▸ **Given exercise**:
Render every line of the records as a Markdown table with two columns, Row and Line, numbering the lines in order and leaving out blank ones.

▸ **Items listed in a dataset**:
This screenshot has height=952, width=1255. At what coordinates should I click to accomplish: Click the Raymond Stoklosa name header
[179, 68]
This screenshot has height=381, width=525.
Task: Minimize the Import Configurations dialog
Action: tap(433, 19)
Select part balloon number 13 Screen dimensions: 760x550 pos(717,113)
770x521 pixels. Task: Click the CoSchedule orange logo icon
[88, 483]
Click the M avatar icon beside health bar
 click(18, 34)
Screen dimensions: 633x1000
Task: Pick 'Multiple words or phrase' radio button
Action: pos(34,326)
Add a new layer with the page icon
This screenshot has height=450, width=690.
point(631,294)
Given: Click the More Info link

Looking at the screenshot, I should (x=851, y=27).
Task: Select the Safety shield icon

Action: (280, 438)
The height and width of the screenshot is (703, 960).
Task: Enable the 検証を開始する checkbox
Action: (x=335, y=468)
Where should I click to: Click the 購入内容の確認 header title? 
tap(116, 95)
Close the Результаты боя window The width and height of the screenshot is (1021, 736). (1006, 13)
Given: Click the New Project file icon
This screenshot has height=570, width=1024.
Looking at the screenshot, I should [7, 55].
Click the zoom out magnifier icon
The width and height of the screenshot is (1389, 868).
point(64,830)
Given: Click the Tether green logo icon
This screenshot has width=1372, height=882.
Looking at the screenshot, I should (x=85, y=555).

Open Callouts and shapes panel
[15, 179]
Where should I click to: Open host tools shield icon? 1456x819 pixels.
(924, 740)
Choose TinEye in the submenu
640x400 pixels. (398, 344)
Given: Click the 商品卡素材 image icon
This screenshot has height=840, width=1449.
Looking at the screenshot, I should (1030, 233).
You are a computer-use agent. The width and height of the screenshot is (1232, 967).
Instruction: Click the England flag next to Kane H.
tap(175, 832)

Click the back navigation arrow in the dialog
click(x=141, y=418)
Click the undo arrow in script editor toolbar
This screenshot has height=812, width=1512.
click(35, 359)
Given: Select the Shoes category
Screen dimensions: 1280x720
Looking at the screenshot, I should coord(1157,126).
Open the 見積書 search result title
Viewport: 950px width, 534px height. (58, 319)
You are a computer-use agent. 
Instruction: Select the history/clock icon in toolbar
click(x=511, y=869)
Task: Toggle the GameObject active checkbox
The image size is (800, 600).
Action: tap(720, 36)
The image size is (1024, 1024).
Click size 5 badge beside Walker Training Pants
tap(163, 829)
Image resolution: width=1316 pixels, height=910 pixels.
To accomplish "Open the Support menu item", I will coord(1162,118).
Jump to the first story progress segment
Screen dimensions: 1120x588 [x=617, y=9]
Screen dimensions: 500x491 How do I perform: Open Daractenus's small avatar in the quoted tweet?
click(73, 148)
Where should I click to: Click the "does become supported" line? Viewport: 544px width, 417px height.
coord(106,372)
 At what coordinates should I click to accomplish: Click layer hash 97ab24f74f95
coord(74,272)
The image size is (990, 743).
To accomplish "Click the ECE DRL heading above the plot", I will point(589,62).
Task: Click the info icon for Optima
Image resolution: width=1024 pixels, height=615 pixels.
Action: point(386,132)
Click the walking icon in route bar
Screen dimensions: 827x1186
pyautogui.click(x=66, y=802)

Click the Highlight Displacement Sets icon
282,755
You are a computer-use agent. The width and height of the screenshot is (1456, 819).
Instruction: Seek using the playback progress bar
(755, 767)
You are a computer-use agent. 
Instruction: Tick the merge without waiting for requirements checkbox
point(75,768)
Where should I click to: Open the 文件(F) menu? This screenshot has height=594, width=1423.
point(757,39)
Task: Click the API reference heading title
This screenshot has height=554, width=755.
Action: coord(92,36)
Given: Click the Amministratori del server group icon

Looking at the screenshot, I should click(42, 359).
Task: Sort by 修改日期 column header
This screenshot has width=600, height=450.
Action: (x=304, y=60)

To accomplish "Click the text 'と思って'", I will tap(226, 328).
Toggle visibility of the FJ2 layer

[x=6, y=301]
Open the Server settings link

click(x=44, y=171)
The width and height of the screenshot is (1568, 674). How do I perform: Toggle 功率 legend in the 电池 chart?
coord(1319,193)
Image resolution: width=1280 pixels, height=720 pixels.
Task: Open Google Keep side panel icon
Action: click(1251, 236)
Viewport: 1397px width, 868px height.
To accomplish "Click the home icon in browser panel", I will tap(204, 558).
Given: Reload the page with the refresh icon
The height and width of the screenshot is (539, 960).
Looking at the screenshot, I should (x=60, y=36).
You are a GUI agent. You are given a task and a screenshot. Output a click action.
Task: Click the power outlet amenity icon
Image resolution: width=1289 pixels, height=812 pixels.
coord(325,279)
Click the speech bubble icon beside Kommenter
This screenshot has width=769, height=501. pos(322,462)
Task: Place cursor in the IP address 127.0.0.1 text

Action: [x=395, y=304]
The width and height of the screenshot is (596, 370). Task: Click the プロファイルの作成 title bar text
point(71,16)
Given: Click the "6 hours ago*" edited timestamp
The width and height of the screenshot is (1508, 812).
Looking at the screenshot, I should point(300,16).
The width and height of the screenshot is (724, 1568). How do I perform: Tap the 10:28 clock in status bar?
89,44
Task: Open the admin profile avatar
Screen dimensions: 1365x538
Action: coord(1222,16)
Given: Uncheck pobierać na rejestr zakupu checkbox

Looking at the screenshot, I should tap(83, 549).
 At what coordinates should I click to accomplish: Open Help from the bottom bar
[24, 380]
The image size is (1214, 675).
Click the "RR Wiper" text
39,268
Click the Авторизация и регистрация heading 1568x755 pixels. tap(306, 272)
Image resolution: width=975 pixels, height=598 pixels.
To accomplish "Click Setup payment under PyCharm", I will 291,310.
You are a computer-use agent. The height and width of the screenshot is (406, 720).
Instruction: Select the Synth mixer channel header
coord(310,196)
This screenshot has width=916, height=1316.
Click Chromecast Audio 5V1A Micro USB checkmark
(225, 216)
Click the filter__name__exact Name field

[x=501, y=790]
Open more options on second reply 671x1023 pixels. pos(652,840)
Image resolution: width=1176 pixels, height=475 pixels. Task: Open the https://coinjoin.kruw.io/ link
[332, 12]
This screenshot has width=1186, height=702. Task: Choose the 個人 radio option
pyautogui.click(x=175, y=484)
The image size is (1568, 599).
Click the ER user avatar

▸ **Reply**:
| Row | Line |
|---|---|
| 1 | This screenshot has height=952, width=1255. At what coordinates should I click to accomplish: Click the Raymond Stoklosa name header |
| 2 | [179, 68] |
| 3 | This screenshot has height=381, width=525. |
| 4 | Task: Minimize the Import Configurations dialog |
| 5 | Action: tap(433, 19) |
| 6 | Select part balloon number 13 Screen dimensions: 760x550 pos(717,113) |
| 7 | 770x521 pixels. Task: Click the CoSchedule orange logo icon |
| 8 | [88, 483] |
| 9 | Click the M avatar icon beside health bar |
| 10 |  click(18, 34) |
| 11 | Screen dimensions: 633x1000 |
| 12 | Task: Pick 'Multiple words or phrase' radio button |
| 13 | Action: pos(34,326) |
| 14 | Add a new layer with the page icon |
| 15 | This screenshot has height=450, width=690. |
| 16 | point(631,294) |
| 17 | Given: Click the More Info link |
| 18 | Looking at the screenshot, I should (x=851, y=27). |
| 19 | Task: Select the Safety shield icon |
| 20 | Action: (280, 438) |
| 21 | The height and width of the screenshot is (703, 960). |
| 22 | Task: Enable the 検証を開始する checkbox |
| 23 | Action: (x=335, y=468) |
| 24 | Where should I click to: Click the 購入内容の確認 header title?  |
| 25 | tap(116, 95) |
| 26 | Close the Результаты боя window The width and height of the screenshot is (1021, 736). (1006, 13) |
| 27 | Given: Click the New Project file icon |
| 28 | This screenshot has height=570, width=1024. |
| 29 | Looking at the screenshot, I should [7, 55]. |
| 30 | Click the zoom out magnifier icon |
| 31 | The width and height of the screenshot is (1389, 868). |
| 32 | point(64,830) |
| 33 | Given: Click the Tether green logo icon |
| 34 | This screenshot has width=1372, height=882. |
| 35 | Looking at the screenshot, I should (x=85, y=555). |
| 36 | Open Callouts and shapes panel |
| 37 | [15, 179] |
| 38 | Where should I click to: Open host tools shield icon? 1456x819 pixels. |
| 39 | (924, 740) |
| 40 | Choose TinEye in the submenu |
| 41 | 640x400 pixels. (398, 344) |
| 42 | Given: Click the 商品卡素材 image icon |
| 43 | This screenshot has height=840, width=1449. |
| 44 | Looking at the screenshot, I should (1030, 233). |
| 45 | You are a computer-use agent. The width and height of the screenshot is (1232, 967). |
| 46 | Instruction: Click the England flag next to Kane H. |
| 47 | tap(175, 832) |
| 48 | Click the back navigation arrow in the dialog |
| 49 | click(x=141, y=418) |
| 50 | Click the undo arrow in script editor toolbar |
| 51 | This screenshot has height=812, width=1512. |
| 52 | click(35, 359) |
| 53 | Given: Select the Shoes category |
| 54 | Screen dimensions: 1280x720 |
| 55 | Looking at the screenshot, I should coord(1157,126). |
| 56 | Open the 見積書 search result title |
| 57 | Viewport: 950px width, 534px height. (58, 319) |
| 58 | You are a computer-use agent.  |
| 59 | Instruction: Select the history/clock icon in toolbar |
| 60 | click(x=511, y=869) |
| 61 | Task: Toggle the GameObject active checkbox |
| 62 | The image size is (800, 600). |
| 63 | Action: tap(720, 36) |
| 64 | The image size is (1024, 1024). |
| 65 | Click size 5 badge beside Walker Training Pants |
| 66 | tap(163, 829) |
| 67 | Image resolution: width=1316 pixels, height=910 pixels. |
| 68 | To accomplish "Open the Support menu item", I will coord(1162,118). |
| 69 | Jump to the first story progress segment |
| 70 | Screen dimensions: 1120x588 [x=617, y=9] |
| 71 | Screen dimensions: 500x491 How do I perform: Open Daractenus's small avatar in the quoted tweet? |
| 72 | click(73, 148) |
| 73 | Where should I click to: Click the "does become supported" line? Viewport: 544px width, 417px height. |
| 74 | coord(106,372) |
| 75 |  At what coordinates should I click to accomplish: Click layer hash 97ab24f74f95 |
| 76 | coord(74,272) |
| 77 | The image size is (990, 743). |
| 78 | To accomplish "Click the ECE DRL heading above the plot", I will point(589,62). |
| 79 | Task: Click the info icon for Optima |
| 80 | Image resolution: width=1024 pixels, height=615 pixels. |
| 81 | Action: point(386,132) |
| 82 | Click the walking icon in route bar |
| 83 | Screen dimensions: 827x1186 |
| 84 | pyautogui.click(x=66, y=802) |
| 85 | Click the Highlight Displacement Sets icon |
| 86 | 282,755 |
| 87 | You are a computer-use agent. The width and height of the screenshot is (1456, 819). |
| 88 | Instruction: Seek using the playback progress bar |
| 89 | (755, 767) |
| 90 | You are a computer-use agent.  |
| 91 | Instruction: Tick the merge without waiting for requirements checkbox |
| 92 | point(75,768) |
| 93 | Where should I click to: Open the 文件(F) menu? This screenshot has height=594, width=1423. |
| 94 | point(757,39) |
| 95 | Task: Click the API reference heading title |
| 96 | This screenshot has height=554, width=755. |
| 97 | Action: coord(92,36) |
| 98 | Given: Click the Amministratori del server group icon |
| 99 | Looking at the screenshot, I should click(42, 359). |
| 100 | Task: Sort by 修改日期 column header |
| 101 | This screenshot has width=600, height=450. |
| 102 | Action: (x=304, y=60) |
| 103 | To accomplish "Click the text 'と思って'", I will tap(226, 328). |
| 104 | Toggle visibility of the FJ2 layer |
| 105 | [x=6, y=301] |
| 106 | Open the Server settings link |
| 107 | click(x=44, y=171) |
| 108 | The width and height of the screenshot is (1568, 674). How do I perform: Toggle 功率 legend in the 电池 chart? |
| 109 | coord(1319,193) |
| 110 | Image resolution: width=1280 pixels, height=720 pixels. |
| 111 | Task: Open Google Keep side panel icon |
| 112 | Action: click(1251, 236) |
| 113 | Viewport: 1397px width, 868px height. |
| 114 | To accomplish "Click the home icon in browser panel", I will tap(204, 558). |
| 115 | Given: Reload the page with the refresh icon |
| 116 | The height and width of the screenshot is (539, 960). |
| 117 | Looking at the screenshot, I should (x=60, y=36). |
| 118 | You are a GUI agent. You are given a task and a screenshot. Output a click action. |
| 119 | Task: Click the power outlet amenity icon |
| 120 | Image resolution: width=1289 pixels, height=812 pixels. |
| 121 | coord(325,279) |
| 122 | Click the speech bubble icon beside Kommenter |
| 123 | This screenshot has width=769, height=501. pos(322,462) |
| 124 | Task: Place cursor in the IP address 127.0.0.1 text |
| 125 | Action: [x=395, y=304] |
| 126 | The width and height of the screenshot is (596, 370). Task: Click the プロファイルの作成 title bar text |
| 127 | point(71,16) |
| 128 | Given: Click the "6 hours ago*" edited timestamp |
| 129 | The width and height of the screenshot is (1508, 812). |
| 130 | Looking at the screenshot, I should point(300,16). |
| 131 | The width and height of the screenshot is (724, 1568). How do I perform: Tap the 10:28 clock in status bar? |
| 132 | 89,44 |
| 133 | Task: Open the admin profile avatar |
| 134 | Screen dimensions: 1365x538 |
| 135 | Action: coord(1222,16) |
| 136 | Given: Uncheck pobierać na rejestr zakupu checkbox |
| 137 | Looking at the screenshot, I should tap(83, 549). |
| 138 |  At what coordinates should I click to accomplish: Open Help from the bottom bar |
| 139 | [24, 380] |
| 140 | The image size is (1214, 675). |
| 141 | Click the "RR Wiper" text |
| 142 | 39,268 |
| 143 | Click the Авторизация и регистрация heading 1568x755 pixels. tap(306, 272) |
| 144 | Image resolution: width=975 pixels, height=598 pixels. |
| 145 | To accomplish "Click Setup payment under PyCharm", I will 291,310. |
| 146 | You are a computer-use agent. The height and width of the screenshot is (406, 720). |
| 147 | Instruction: Select the Synth mixer channel header |
| 148 | coord(310,196) |
| 149 | This screenshot has width=916, height=1316. |
| 150 | Click Chromecast Audio 5V1A Micro USB checkmark |
| 151 | (225, 216) |
| 152 | Click the filter__name__exact Name field |
| 153 | [x=501, y=790] |
| 154 | Open more options on second reply 671x1023 pixels. pos(652,840) |
| 155 | Image resolution: width=1176 pixels, height=475 pixels. Task: Open the https://coinjoin.kruw.io/ link |
| 156 | [332, 12] |
| 157 | This screenshot has width=1186, height=702. Task: Choose the 個人 radio option |
| 158 | pyautogui.click(x=175, y=484) |
| 159 | The image size is (1568, 599). |
| 160 | Click the ER user avatar |